A flaky test is a test that can flip from success to failure without any code change. Such failures can be annoying and difficult to diagnose. In this post, I’ll focus on browser tests, where flaky tests can happen more often.

A senior QA engineer once told me what he used to tell his team:

  • Senior QA: Is your test green?
  • Junior QA: Yes
  • S: How many times did you run it?
  • J: Um… once?
  • S: Run it a hundred times and then come back to me.

What the junior QA would discover is that the test was green… mostly. Sometimes, it would be red. This is where we can have a closer look on the test and see why it’s unstable.

Element not visible / clickable etc

This is probably the easiest to understand. The test loads a page, which might take some time. When you try to interact with an element on the page, it is quite possible that it hasn’t been rendered yet.

The best way to deal with this is to wait until the element is visible. The library that controls the browser should offer such a method in order to efficiently wait until a condition is met. When the page renders fast, the waiting time will be short.

The bad practice here is to wait for a fixed amount of time instead of waiting for a condition. The amount of time might not suffice if the page happens to be a bit slower than usual, so we’re back to a flaky test. And if the page happens to be faster than usual, we’re waisting time waiting for nothing.

Asynchronous code bugs

This is specific to JavaScript when writing tests requires using promises or async/await. It is possible to make a mistake and call a function that returns a promise without awaiting it. This can easily lead to a flaky test.

Careful code reviews help catching these problems. As this pitfall typically leads to an evergreen test, try to validate your test does what it is supposed to be doing by trying to make it fail. If the test stays green no matter what, you might be missing an await keyword.


Animations can be responsible for brittle tests. If an animation takes a bit longer to complete, the animated element might moving or resizing within the page. A test that tries to interact with that element (e.g. click it) might fail. A typical error message in this case mentions that “another element would receive the click event”.

Please note that this might affect even animations that render very fast on your local computer. Things might run slower on the CI server (and they most likely will).

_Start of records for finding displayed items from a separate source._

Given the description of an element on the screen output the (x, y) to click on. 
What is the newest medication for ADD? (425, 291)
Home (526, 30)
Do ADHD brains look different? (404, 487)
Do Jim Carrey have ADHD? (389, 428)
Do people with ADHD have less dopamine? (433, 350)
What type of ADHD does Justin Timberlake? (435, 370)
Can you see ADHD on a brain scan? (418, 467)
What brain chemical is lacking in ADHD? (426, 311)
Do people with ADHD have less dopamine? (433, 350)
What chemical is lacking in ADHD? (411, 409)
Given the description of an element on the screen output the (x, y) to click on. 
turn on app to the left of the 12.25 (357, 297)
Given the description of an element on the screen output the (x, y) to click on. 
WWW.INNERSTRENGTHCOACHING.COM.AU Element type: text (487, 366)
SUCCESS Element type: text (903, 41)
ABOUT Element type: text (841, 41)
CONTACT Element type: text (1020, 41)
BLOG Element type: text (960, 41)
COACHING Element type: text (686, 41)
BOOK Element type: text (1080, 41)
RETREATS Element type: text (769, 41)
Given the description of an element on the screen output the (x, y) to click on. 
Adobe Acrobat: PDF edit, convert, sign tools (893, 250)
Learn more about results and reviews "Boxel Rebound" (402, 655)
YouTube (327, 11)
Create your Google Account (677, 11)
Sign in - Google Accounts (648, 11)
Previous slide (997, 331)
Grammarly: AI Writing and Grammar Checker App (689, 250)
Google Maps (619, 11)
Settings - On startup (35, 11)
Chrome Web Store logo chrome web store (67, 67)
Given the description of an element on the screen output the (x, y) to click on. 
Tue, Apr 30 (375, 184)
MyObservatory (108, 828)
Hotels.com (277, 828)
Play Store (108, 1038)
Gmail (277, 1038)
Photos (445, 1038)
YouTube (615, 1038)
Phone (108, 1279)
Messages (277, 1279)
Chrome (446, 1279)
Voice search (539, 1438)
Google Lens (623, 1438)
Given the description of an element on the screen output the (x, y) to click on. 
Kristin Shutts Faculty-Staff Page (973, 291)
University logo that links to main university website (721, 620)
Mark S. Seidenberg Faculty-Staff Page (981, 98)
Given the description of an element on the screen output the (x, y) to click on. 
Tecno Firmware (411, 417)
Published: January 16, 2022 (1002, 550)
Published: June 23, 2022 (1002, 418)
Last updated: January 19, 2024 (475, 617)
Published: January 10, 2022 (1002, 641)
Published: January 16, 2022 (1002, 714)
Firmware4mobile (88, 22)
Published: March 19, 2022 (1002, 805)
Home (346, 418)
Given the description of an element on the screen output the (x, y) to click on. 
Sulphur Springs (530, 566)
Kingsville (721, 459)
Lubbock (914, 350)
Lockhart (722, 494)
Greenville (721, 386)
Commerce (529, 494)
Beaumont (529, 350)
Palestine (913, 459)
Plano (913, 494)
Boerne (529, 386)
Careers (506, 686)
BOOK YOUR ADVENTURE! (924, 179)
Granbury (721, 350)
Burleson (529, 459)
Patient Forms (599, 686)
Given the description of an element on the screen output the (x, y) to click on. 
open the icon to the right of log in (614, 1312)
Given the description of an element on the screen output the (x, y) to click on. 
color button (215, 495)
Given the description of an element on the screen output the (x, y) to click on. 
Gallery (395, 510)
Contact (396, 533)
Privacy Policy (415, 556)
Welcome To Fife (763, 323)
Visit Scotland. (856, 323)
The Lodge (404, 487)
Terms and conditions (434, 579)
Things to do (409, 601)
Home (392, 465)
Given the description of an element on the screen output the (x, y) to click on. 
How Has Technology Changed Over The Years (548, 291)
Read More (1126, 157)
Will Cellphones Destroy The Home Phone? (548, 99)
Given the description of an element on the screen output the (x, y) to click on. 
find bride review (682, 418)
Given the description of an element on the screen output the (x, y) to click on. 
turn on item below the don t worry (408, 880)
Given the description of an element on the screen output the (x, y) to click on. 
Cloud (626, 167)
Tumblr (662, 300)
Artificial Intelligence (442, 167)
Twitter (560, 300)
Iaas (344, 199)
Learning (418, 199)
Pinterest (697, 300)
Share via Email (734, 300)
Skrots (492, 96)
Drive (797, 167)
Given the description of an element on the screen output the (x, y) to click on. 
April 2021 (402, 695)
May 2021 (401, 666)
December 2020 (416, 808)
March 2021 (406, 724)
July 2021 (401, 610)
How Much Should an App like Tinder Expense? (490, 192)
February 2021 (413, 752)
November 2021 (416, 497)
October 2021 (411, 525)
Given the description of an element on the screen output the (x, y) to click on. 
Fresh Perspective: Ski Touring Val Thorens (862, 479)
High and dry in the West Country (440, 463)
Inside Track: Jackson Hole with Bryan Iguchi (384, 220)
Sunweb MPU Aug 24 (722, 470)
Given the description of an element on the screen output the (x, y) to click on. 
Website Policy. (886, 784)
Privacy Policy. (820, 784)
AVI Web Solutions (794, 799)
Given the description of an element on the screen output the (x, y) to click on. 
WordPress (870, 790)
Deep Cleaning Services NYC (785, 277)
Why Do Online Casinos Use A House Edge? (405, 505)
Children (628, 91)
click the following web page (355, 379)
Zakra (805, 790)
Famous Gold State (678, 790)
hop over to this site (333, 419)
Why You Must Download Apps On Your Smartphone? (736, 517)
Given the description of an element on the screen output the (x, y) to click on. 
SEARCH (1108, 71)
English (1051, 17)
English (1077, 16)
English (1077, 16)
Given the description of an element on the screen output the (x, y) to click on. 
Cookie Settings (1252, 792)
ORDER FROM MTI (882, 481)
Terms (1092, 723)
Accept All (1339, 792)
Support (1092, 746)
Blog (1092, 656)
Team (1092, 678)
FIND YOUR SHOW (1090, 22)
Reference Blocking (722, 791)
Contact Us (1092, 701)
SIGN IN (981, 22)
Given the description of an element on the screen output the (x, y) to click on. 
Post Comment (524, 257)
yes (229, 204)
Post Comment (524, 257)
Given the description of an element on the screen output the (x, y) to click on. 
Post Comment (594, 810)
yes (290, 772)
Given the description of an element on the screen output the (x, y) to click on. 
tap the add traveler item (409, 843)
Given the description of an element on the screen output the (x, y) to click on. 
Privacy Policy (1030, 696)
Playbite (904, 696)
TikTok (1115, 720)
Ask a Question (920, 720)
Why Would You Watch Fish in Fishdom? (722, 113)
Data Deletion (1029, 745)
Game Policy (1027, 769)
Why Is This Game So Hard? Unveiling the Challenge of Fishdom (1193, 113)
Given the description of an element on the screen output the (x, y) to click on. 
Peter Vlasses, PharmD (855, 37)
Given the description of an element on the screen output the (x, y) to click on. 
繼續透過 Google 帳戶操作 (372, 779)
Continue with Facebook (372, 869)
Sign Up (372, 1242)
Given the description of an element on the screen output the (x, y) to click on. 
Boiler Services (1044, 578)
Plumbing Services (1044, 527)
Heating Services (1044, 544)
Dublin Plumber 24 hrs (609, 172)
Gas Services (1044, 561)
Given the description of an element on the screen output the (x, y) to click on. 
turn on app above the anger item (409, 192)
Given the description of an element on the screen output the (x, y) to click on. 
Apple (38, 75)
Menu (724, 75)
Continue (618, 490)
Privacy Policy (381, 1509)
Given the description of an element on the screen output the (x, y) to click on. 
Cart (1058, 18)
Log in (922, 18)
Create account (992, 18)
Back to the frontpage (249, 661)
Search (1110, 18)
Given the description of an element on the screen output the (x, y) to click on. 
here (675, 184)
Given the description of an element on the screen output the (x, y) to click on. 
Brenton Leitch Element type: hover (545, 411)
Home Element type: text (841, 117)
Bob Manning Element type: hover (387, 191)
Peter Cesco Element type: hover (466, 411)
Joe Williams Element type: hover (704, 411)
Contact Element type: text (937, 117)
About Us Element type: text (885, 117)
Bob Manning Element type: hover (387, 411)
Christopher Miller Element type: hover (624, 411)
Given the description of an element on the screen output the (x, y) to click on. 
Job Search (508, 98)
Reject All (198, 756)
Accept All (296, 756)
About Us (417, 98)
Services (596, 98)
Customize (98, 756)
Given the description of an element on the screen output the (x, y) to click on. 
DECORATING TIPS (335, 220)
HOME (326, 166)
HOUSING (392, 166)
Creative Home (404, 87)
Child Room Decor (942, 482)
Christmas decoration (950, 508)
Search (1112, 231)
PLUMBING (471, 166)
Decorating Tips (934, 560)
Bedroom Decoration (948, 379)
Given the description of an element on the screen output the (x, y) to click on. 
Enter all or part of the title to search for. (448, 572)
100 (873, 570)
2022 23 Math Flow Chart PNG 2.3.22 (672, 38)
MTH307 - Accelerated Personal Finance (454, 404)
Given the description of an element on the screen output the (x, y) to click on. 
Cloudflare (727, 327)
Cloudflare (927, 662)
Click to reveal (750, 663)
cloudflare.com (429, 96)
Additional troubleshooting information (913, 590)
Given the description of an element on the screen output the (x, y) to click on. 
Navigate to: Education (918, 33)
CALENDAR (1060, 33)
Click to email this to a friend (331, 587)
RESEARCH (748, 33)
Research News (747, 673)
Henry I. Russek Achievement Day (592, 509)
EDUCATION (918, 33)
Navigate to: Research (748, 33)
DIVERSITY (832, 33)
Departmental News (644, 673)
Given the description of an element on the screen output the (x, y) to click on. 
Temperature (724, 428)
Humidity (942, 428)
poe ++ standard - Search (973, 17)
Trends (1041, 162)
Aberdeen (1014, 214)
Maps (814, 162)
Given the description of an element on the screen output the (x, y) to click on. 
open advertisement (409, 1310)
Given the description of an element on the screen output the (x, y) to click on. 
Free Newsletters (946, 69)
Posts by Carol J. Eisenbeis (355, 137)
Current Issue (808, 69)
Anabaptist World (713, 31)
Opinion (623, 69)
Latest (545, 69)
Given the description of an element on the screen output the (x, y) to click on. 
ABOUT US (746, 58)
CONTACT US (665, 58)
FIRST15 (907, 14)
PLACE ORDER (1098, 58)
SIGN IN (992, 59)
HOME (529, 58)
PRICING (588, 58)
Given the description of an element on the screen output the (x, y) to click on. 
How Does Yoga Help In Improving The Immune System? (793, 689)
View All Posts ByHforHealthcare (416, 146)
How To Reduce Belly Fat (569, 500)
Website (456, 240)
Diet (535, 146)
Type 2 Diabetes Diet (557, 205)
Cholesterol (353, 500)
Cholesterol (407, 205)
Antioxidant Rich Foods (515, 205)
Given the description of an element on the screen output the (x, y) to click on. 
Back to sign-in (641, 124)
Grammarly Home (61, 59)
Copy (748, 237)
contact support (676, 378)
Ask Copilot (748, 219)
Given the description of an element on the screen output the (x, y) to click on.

The technique I use here is a custom workaround, as I don’t know an out of the box way to wait for an element to stop moving or resizing. I get the location and size of the element that I expect that will be animated. I wait a few milliseconds (e.g. 50-100). I get the location and size again. If they differ, the element’s animation is still in progress.


This is specific to Angular/Protractor/Jasmine but might apply to other frameworks. It is not possible for these frameworks to know if your test is slow or stuck. After a certain timeout, the tests fail.

This might be because a test is doing too many things, which on a slower day takes longer to execute. Breaking the test down to smaller parts might help not only the stability but also the readability of the code.

Reproducing flaky tests

A common frustration with flaky tests is that they’re difficult to reproduce locally. They might fail or pass on the CI server, but they always pass locally.

Instability might be caused by one test affecting another. This shouldn’t happen of course. When you’re debugging a test locally, keep in mind that in order to reproduce the failure you might need to run it together with other tests.

A good test does not interfere with other tests. It can run alone, or with other tests, in any order.

Another reason that tests fail on the CI server but not locally is the better performance of your computer. The CI server typically will be slower, which will increase the chance of a flaky test. To reproduce that locally, I run the tests inside a Docker container with throttled CPU.

Flaky tests should be fixed

It is important to make sure the CI pipeline stays reliable. Fixing flaky tests should therefore be prioritized. Create a Jira ticket so that the problem is known to everyone and make sure it gets picked up in the current or in the next sprint.

The worst way to deal with flaky tests is to disable them in the code. Based on my experience, if you do that, chances are you’ll never get around to fixing them. The code won’t even compile by the time someone has a look at them.

Happy ending

Flaky tests is nothing but code and logs, and a good developer is like a good detective. With a little bit of patience, the problem can be found and fixed.